Tap Baby's Troubles Away by Dianne Peck

 

Parenting Excerpts

Many Ways to Say I Love You by Fred Rogers

Reprinted with permission from Hyperion Publishing.

Parents don’t come full bloom at the birth of their first baby. In fact, parenting is about growing. It’s about our own growing as much as our children’s growing, and that kind of growing happens little by little.

It’s tempting to think “a little” isn’t significant and that only “a lot” matters. But most things that are important in life start very small and change very slowly, and they don’t come with fanfare and bright lights.

*           *           *

For all parents, the birth of a child means that life will never be the same again, and each new child forces changes and reorderings of old relationships. Our pleasures and pains are now bound up in someone else’s life, someone else’s needs, experiences, feelings, triumphs, and misfortunes, and bound more closely than they ever have been before.

*           *           *

Our children are richer when we let them know that we, even as adults, want to grow, too, and that we hope to keep growing all our lives.

*           *           *

While some challenges our children face may make us anxious, they also present us with one of the great opportunities of parenting – the chance to resolve these lingering anxieties of our own. That’s why I often say that “children offer us another chance to grow.” Going through an experience with your child that was once frightening to you when you were a child allows you to find ways to comfort not only your own son or daughter, but also the child that has remained within yourself. You’re an adult now and you can use your adult perspective to make a difference in your children’s present and your own past.

*           *           *

The relationship a parent has with a first-born is different than with any subsequent children. That difference is natural, but it can sometimes make a parent feel guilty. The birth of a first child is the birth of parenthood for that child’s mother and father. As new parents, they suddenly open the door for all kinds of new learning – not only about their baby, but also about parts of themselves they thought were long forgotten.

*           *           *

Being a parent is a complex thing. It involves trying to feel what our children are feeling and trying to know just how much to do to help them with what they cannot yet do for themselves. It involves understanding the differences between sympathy and empathy.

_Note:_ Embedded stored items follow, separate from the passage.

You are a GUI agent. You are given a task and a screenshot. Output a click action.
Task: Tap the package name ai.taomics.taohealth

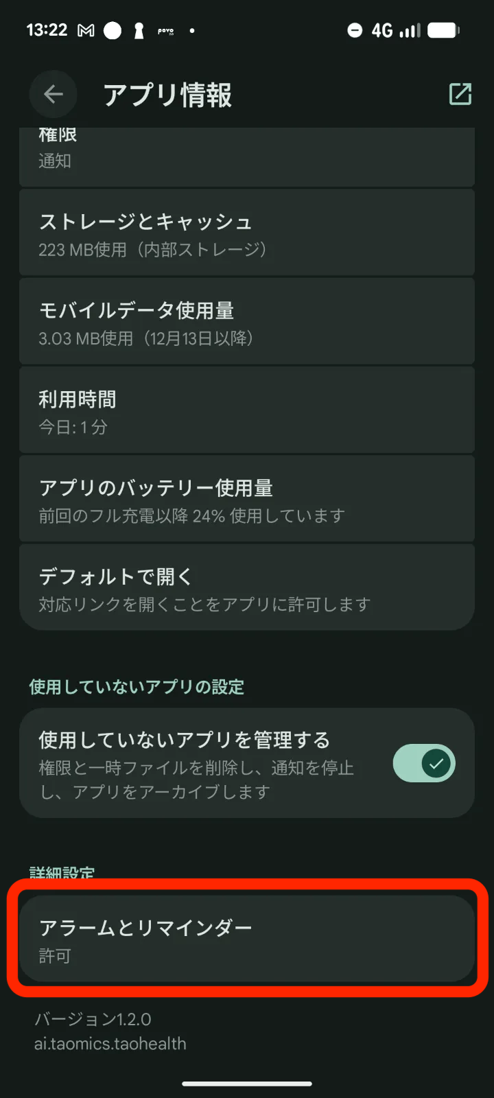110,1044
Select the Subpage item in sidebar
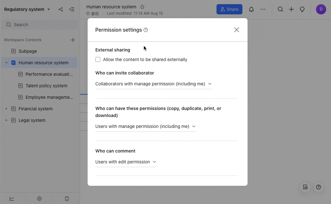This screenshot has width=331, height=204. (28, 51)
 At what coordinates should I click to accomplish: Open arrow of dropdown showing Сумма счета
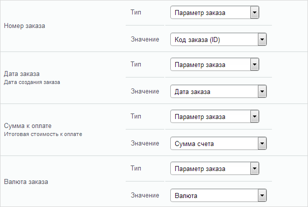click(262, 144)
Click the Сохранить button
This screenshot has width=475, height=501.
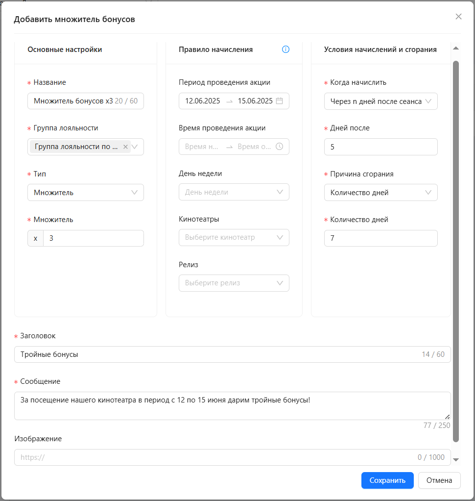point(387,480)
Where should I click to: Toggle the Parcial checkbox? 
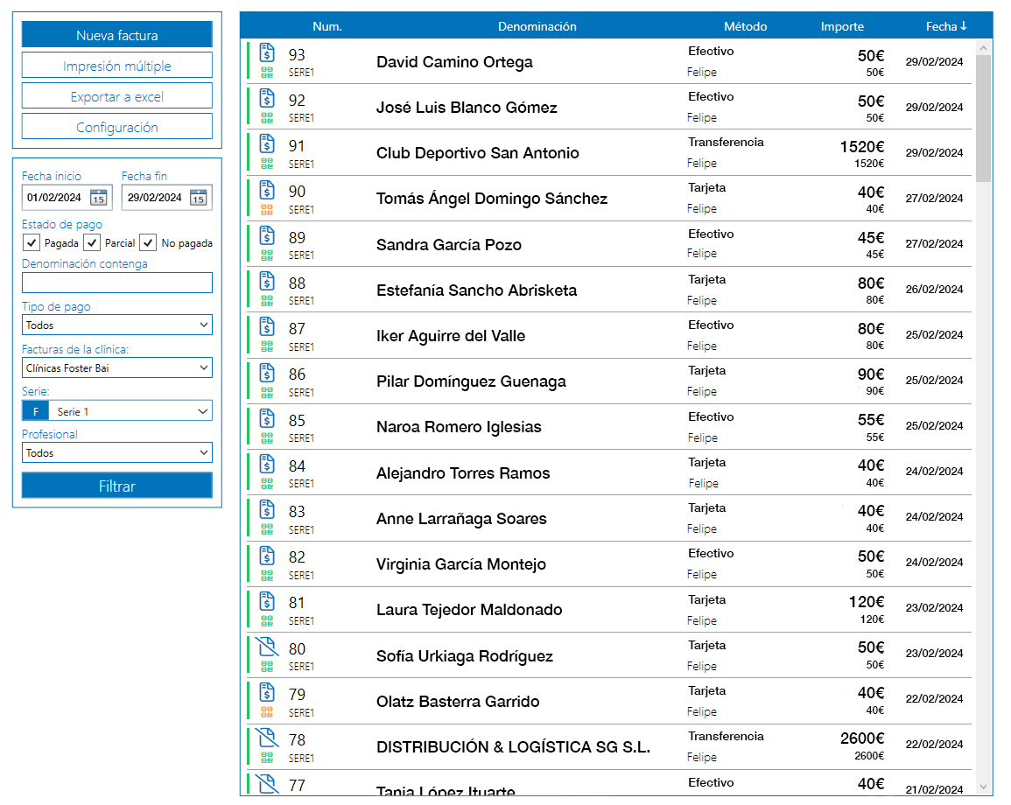point(92,243)
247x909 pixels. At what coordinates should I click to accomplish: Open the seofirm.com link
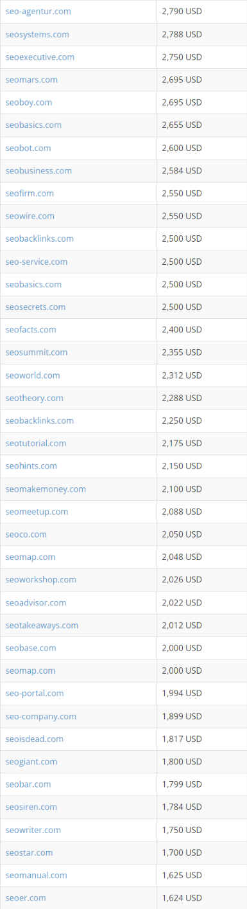pyautogui.click(x=30, y=193)
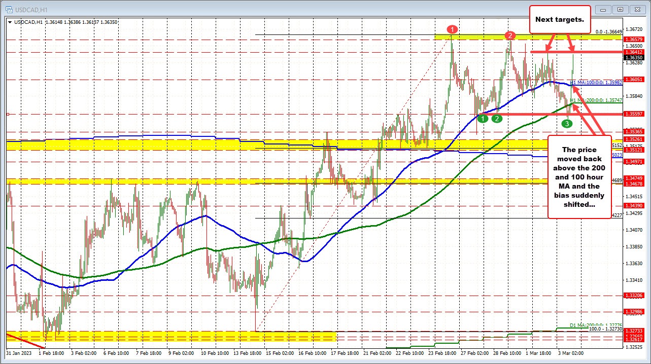Click the green circled 1 badge near the 1.35597 line
This screenshot has width=651, height=364.
pyautogui.click(x=482, y=118)
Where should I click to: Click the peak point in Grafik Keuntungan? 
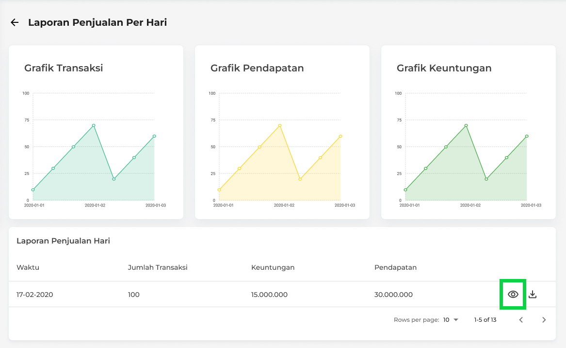(x=466, y=125)
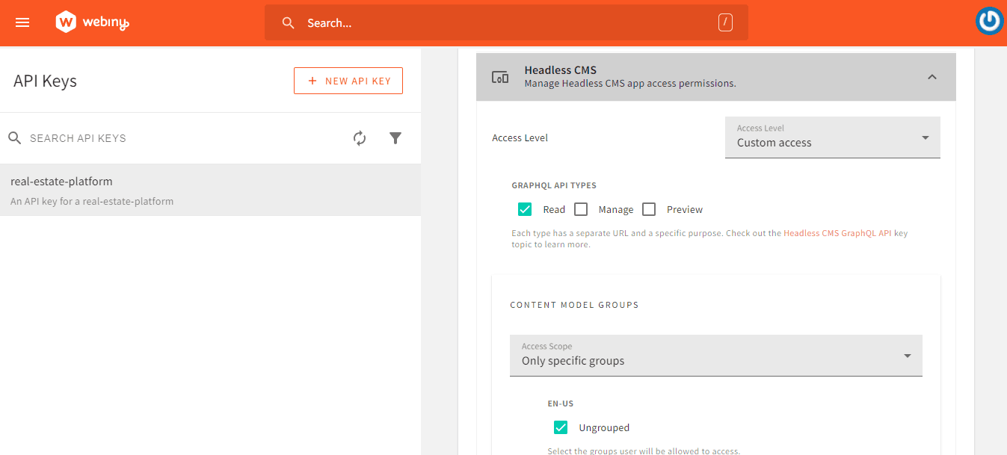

Doing just enough for somebody so that person can grow and do all that he or she is capable of doing – that’s a large order.

*           *           *

I received a letter from a parent who wrote: “Mister Rogers, how do you do it? I wish I were like you. I want to be patient and quiet and even-tempered, and always speak respectfully to my children. But that just isn’t my personality. I often lose my patience and even scream at my children. I want to change from an impatient person into a patient person, from an angry person into a gentle one.”

Just as it takes time for children to understand what real love is, it takes time for parents to understand that being always patient, quiet, even-tempered, and respectful isn’t necessarily what “good” parents are. In fact, parents help children by expressing a wide range of feelings – including appropriate anger. All children need to see that the adults in their lives can feel anger and not hurt themselves or anyone else when they feel that way.

*           *           *

When a baby is born, parents often feel that they would like to give that baby a perfect life. It’s a very natural feeling, but of course not a very realistic one, especially if “perfection” to those parents means “no trouble, no tears, no fights, constant providing for every need, every minute.” Every parent soon discovers that kind of perfection is far from possible (even if it were desirable). Nighttime feedings and diaper changes and stomach pains and growing pains and jealousies and all the rest enter the picture very early and parents are forced to realize, often sadly, that the “perfect,” untroubled life is just a fantasy. In daily living, tears and fights and doing things for ourselves, are all part of our ways of developing into an adult.

*           *           *

Each of our life journeys is unique. No child will take the same journey as the parent and no parent can determine what a child’s journey will be.